札幌では昨年、ササラ電車が20年ぶりに新しくなりました。新型車両は「雪21号」。外観のサイズは旧型とほぼ同じですが、ササラの回転方式が違います。従来はササラブラシの回転が油圧式でしたが、雪21号は電動で回転します。これにより除雪を強力に行えるとのことです。札幌市交通局には4台のササラ電車があり、来年の3月ごろまで、線路の積雪の状況によって出動させるとのことです。
参考
NHK 北海道WEB NEWS 12月19日:札幌でササラ電車が今季初出動
道新動画ニュース2019/04/26:20年ぶり新型ササラ 札幌市交通局
函館は11月11日に試運転。明治時代の客車をササラ電車に改造

レトロな車両でがんばります!!
函館では、札幌で考案されたササラ電車が昭和12年(1937年)に導入され、この時に明治生まれの車体がササラ電車に改造されて、現在もこの古いレトロ車両が使われているのです。
本格的な冬が来る前に試運転が行われます。この試運転もまた、函館の風物詩となっています。今年の試運転は11月11日。車両の前と後ろに取り付けられたササラが正常に回転するかどうかを点検しました。

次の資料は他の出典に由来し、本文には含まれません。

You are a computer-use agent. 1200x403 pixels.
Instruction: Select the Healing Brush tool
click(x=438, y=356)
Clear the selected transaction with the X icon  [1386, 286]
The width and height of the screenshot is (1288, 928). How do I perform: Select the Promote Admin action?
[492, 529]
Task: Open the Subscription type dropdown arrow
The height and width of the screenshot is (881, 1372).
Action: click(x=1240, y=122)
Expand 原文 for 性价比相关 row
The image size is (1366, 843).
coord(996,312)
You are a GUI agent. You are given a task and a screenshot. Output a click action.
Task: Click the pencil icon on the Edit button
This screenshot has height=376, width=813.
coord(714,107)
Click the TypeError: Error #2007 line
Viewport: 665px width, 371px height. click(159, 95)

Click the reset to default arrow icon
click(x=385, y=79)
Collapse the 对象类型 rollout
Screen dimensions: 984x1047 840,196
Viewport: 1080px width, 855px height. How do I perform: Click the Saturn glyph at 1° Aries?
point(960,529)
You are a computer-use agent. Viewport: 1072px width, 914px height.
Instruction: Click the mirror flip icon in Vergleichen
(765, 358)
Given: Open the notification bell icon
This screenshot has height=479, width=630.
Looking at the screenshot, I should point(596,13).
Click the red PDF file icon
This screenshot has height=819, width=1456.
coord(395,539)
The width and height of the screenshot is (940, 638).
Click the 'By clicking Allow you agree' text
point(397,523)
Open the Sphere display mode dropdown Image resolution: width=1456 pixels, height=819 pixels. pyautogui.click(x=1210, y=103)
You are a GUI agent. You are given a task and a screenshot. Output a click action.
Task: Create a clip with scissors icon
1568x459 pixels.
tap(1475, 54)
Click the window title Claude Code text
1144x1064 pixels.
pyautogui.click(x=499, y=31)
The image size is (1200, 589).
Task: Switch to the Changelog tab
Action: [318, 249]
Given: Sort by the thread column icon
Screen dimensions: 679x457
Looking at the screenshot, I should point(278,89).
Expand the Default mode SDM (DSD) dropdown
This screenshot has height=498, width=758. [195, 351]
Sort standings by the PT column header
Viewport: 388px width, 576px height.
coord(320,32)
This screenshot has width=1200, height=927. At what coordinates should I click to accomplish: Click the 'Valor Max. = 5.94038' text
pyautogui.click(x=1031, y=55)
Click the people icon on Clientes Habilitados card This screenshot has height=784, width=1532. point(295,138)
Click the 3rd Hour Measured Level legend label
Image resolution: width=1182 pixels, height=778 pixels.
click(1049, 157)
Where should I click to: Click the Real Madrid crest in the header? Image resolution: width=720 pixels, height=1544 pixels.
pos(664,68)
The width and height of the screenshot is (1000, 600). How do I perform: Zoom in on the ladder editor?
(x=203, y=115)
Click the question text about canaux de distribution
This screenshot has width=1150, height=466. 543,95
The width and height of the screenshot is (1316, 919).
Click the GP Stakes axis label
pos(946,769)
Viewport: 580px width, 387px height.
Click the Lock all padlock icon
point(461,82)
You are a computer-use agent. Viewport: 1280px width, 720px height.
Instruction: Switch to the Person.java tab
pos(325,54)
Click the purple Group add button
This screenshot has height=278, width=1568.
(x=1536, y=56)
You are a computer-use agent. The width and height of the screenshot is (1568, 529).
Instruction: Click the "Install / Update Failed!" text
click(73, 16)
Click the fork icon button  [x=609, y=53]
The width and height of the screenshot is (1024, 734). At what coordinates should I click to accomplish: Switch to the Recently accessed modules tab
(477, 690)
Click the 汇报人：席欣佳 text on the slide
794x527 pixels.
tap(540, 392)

初出動は札幌より少し早い12月15日。午後4時ごろにササラ電車が駒場車庫から出発し、竹製のササラで線路の雪を掃き出しました。
参考
NHK札幌放送局:さくっとチャンネル11月18日「函館市電の冬を守る電車」
朝日新聞デジタル11月12日:雪本番へ「ササラ電車」試運転 車両は明治生まれ 函館
函館新聞電子版12月15日:函館でササラ電車初出動 道南各地で厳しい冷え込み
ササラ電車は市電の線路を除雪するための専用電車で、日本では札幌と函館で見ることができます。雪が少ない冬はなかなか見かけることができませんが、雪が多いときは、ササラ電車ががんばって雪を掃き出している姿を見かけます。あまりにもドカ雪だと市民生活に大きな影響がありますが、ササラ電車の“勇姿”を見るためにも、そこそこの雪が降ってほしいと個人的に願ってしまいます。